Approximately 166,000 to 310,000 Americans per year experience an out-of-hospital cardiac arrest (OHCA), although resuscitation is not attempted in many of these cases. "Accurate estimation of the burden of OHCA is essential to evaluate progress toward improving public health by reducing cardiovascular disease," the authors write. "Knowledge of regional variation in outcomes after cardiac arrest could guide identification of effective interventions that are used in some communities but have not been implemented in others."
Graham Nichol, M.D., M.P.H., of the University of Washington, Seattle, and colleagues conducted a study to determine whether cardiac arrest incidence and outcome differed across geographic regions. The study included data on all out-of-hospital cardiac arrests in 10 North American sites (8 U.S. and 2 Canadian) from May 2006 to April 30, 2007, followed up to hospital discharge, and including data available as of June 28, 2008. Cases were assessed by organized emergency medical services (EMS) personnel. The ten sites were participants in the Resuscitation Outcomes Consortium, and were located in: Alabama; Dallas; Iowa; Milwaukee; Ottawa, Ontario; Pittsburgh; Portland, Ore.; Seattle; Toronto; and Vancouver, British Columbia.

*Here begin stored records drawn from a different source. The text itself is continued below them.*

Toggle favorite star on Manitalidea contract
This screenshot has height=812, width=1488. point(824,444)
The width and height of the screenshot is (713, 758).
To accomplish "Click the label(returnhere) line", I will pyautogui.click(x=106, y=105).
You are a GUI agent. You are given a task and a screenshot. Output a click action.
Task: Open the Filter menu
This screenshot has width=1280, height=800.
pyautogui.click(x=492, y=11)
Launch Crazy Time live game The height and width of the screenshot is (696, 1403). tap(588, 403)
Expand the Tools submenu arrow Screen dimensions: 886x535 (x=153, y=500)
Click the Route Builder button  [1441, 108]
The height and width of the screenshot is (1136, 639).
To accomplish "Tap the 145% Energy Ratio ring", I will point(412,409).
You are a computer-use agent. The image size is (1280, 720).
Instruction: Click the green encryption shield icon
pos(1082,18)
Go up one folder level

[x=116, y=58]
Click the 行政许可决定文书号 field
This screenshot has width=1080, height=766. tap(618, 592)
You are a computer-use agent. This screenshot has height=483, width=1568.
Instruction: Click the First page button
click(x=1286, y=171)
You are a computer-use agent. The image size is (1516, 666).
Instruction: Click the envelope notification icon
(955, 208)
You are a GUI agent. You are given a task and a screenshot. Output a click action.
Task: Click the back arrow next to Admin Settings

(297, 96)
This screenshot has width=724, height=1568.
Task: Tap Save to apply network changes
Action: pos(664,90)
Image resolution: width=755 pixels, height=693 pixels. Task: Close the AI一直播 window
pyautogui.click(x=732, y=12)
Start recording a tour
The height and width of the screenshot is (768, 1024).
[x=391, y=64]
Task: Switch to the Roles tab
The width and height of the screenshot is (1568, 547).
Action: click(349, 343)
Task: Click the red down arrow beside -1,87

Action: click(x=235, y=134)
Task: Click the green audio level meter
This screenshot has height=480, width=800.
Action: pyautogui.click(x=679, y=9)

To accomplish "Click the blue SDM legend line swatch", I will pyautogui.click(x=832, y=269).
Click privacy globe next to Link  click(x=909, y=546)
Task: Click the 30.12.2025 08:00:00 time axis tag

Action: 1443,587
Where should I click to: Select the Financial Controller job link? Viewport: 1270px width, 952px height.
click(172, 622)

Among the 10 sites, with a total population of 21.4 million for the areas studied, there were 20,520 cardiac arrests assessed by EMS personnel. Resuscitation was attempted in 11,898 cases (58.0 percent of total); 2,729 (22.9 percent of treated) had initial rhythm of ventricular fibrillation or ventricular tachycardia (unstable, rapid heart rhythm) or rhythms that were shockable by an automated external defibrillator; and 954 (4.6 percent) were discharged alive. The incidence of EMS-treated cardiac arrest per 100,000 population ranged from 40.3 to 86.7; for ventricular fibrillation, the incidence per 100,000 population ranged from 9.3 to 19.0. The EMS-treated cardiac arrest survival across sites ranged from 3.0 percent to 16.3 percent; ventricular fibrillation survival ranged from 7.7 percent to 39.9 percent, with significant differences across sites for incidence and survival.
"These findings have implications for prehospital emergency care. The 5-fold variation in survival after EMS-treated cardiac arrest and 5-fold variation in survival after ventricular fibrillation demonstrate that cardiac arrest is a treatable condition," the authors write.
"Out-of-hospital cardiac arrest is a common and lethal event. There are significant and important regional variations in the incidence and outcome of cardiac arrest. Additional investigation is necessary to understand the causes of this variation in an effort to better understand implications for allocation of resources to prehospital emergency care clinical practice and translational cardiac arrest research to reduce the magnitude of this variation and improve cardiovascular health."
Editorial: Surviving Cardiac Arrest - Location, Location, Location
"… it is time to recognize the importance of EMS systems to the health of a community," writes Arthur B. Sanders, M.D., and Karl B. Kern, M.D., of the University of Arizona, Tucson, in an accompanying editorial in JAMA.
"Physicians and the public should demand data on survival from cardiac arrest from every community. Publications and organizations should use these survival data when rating cities for livability and health indices, and businesses and individuals should take these public health data into account when deciding whether to relocate or expand to a new city. It is time to work to overcome barriers in each community, devote appropriate resources, and optimize survival of all patients so that location by city becomes a minor factor in survival of cardiac arrest."